━━━ SELECTED EXTRACT ━━━
In 1981, the Air Force joined the Army in an attempt to limit the number of women in the
military while evaluating their effect on combat readiness. While the Army seems to have been
attempting to force a return to the draft, Holm, who had served as WAF Director, believes that
the Air Staff feared that if the Army held down female enlistments, the Secretary of Defense
might look to the Air Force to take up the slack and recruit additional women to leave more men
for the Army (Holm, 1992:391). While the Air Staff attempted to put limits on the recruiting
objectives for women, in 1985, Congress, faced with the pressure to allocate more recruiting
funds to the services to improve the quality of men recruited, told the Air Force that in 1987, 19
percent of new recruits should be women, and in 1988, the number should be 22 percent. After
1989, Congress mandated that the Air Force no longer set separate accession and strength
ceilings for women, even as the other services, more restricted by combat exclusion law, could
do so. The DOD’s 1988 “risk rule” on combat exclusions opened 2,700 more positions to
women in the Air Force, although the Air Force resisted actually assigning women to some of
the new jobs until 1990, when DACOWITS
made an issue of it. By the end of the 1980s, 97
percent of Air Force jobs were theoretically open to women, and 77,000 of them made up
fourteen percent of the service (ibid.:421).
━━━ DATASET ENTRIES ━━━
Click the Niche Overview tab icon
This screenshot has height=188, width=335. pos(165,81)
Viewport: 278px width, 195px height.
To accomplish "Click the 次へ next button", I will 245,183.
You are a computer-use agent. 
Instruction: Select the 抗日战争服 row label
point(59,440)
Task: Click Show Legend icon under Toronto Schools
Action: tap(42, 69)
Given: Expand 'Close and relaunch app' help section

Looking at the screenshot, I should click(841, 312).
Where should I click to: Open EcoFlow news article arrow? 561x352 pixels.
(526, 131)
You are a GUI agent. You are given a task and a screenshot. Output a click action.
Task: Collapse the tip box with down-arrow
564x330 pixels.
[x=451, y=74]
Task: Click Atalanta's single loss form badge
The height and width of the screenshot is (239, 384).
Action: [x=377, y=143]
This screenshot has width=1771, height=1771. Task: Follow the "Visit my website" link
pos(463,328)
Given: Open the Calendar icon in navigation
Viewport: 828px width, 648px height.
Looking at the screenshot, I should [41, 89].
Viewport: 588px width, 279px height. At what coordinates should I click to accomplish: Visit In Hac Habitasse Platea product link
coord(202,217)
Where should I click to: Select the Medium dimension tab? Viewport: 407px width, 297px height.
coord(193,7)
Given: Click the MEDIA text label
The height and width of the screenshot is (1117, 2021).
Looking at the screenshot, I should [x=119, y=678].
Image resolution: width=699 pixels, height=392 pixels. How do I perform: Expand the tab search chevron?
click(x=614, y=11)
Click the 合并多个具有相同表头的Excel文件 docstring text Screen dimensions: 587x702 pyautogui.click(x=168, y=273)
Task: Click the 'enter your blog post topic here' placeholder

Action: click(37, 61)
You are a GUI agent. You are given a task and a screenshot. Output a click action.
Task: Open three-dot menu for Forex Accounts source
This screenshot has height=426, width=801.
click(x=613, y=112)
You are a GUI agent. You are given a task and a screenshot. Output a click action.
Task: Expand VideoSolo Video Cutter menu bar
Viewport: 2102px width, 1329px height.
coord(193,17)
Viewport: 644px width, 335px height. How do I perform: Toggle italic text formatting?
━━━
_STATED PROBLEM:_ Transcribe the passage above on women in the Air Force during the 1980s in full, word for word.

_RESULT BELOW:_
In 1981, the Air Force joined the Army in an attempt to limit the number of women in the
military while evaluating their effect on combat readiness. While the Army seems to have been
attempting to force a return to the draft, Holm, who had served as WAF Director, believes that
the Air Staff feared that if the Army held down female enlistments, the Secretary of Defense
might look to the Air Force to take up the slack and recruit additional women to leave more men
for the Army (Holm, 1992:391). While the Air Staff attempted to put limits on the recruiting
objectives for women, in 1985, Congress, faced with the pressure to allocate more recruiting
funds to the services to improve the quality of men recruited, told the Air Force that in 1987, 19
percent of new recruits should be women, and in 1988, the number should be 22 percent. After
1989, Congress mandated that the Air Force no longer set separate accession and strength
ceilings for women, even as the other services, more restricted by combat exclusion law, could
do so. The DOD’s 1988 “risk rule” on combat exclusions opened 2,700 more positions to
women in the Air Force, although the Air Force resisted actually assigning women to some of
the new jobs until 1990, when DACOWITS
made an issue of it. By the end of the 1980s, 97
percent of Air Force jobs were theoretically open to women, and 77,000 of them made up
fourteen percent of the service (ibid.:421).